Hier wird einfach eine ungemein authentisch wirkende Geschichte erzählt. Gerade das aber macht den Film eminent politisch – weil es im diskursiven Minenfeld um Ausländer, Asyl und Integration plötzlich um ganz konkrete, wahrhaftig gezeichnete Menschen geht. Mit allem Guten, mit allem Bösen, das in jedem von uns steckt.
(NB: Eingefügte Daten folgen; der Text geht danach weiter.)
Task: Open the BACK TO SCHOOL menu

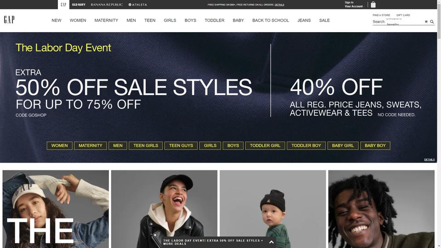Action: 271,20
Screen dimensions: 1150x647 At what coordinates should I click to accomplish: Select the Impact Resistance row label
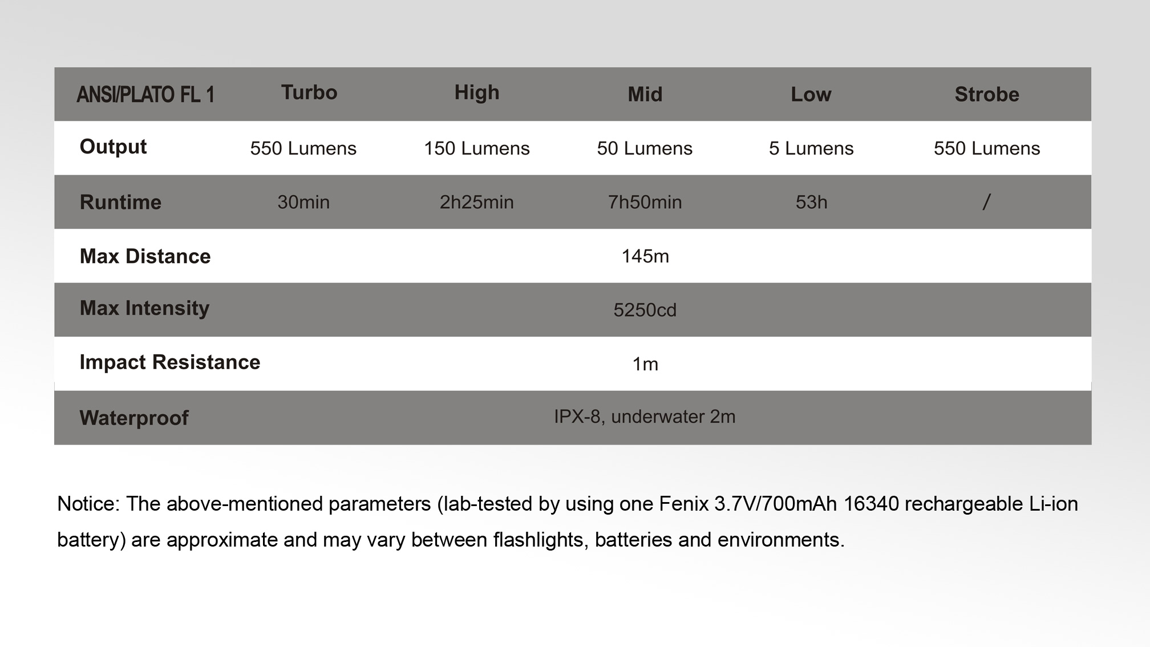point(169,362)
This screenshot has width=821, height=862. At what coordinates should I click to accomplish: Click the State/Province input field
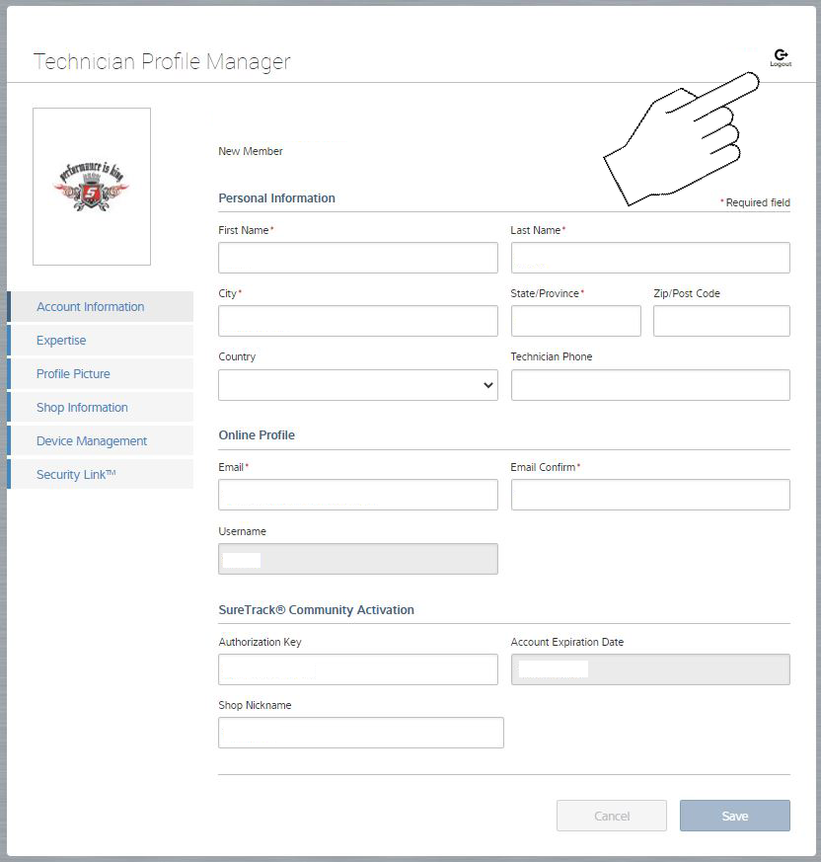click(575, 321)
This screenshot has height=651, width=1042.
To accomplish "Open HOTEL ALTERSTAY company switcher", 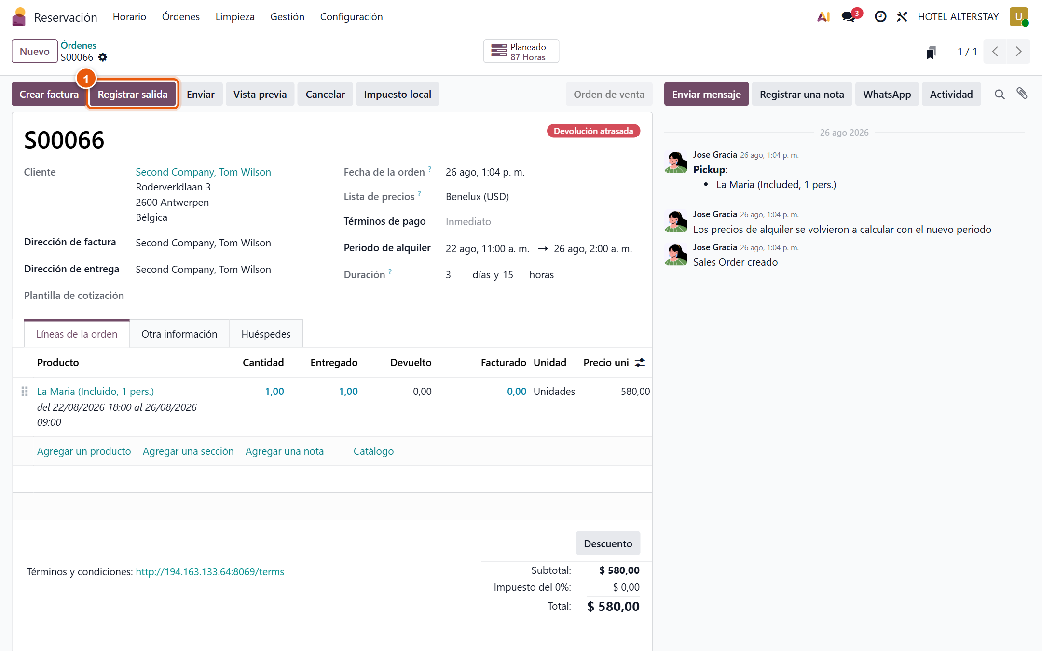I will click(958, 17).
Dass ein solcher Film ausgerechnet aus Österreich kommt und von Berlin aus ein weltweites Publikum erreicht, ist ein Glücksfall.

AN WEN GEHT DER GOLDENE BÄR?

Die Berlinale eilt ihrem Höhepunkt und Abschluss entgegen: Am Samstagabend werden Goldener und Silberner Bär verliehen. Der glanzvoll besetzte Auftaktfilm, Wes Anderson „Grand Budapest Hotel“, bleibt bis zum Schluss sehr gut im Rennen. Favorit ist aber seit Donnerstag Richard Linklaters neues Meisterwerk „Boyhood“, eine über zwölf Jahre gedrehte Geschichte vom Erwachsenwerden. Auch Dominik Grafs „Drei Schwestern“ (für Deutschland) und Österreichs Beitrag „Macondo“ kamen beim Fachpublikum sehr gut an.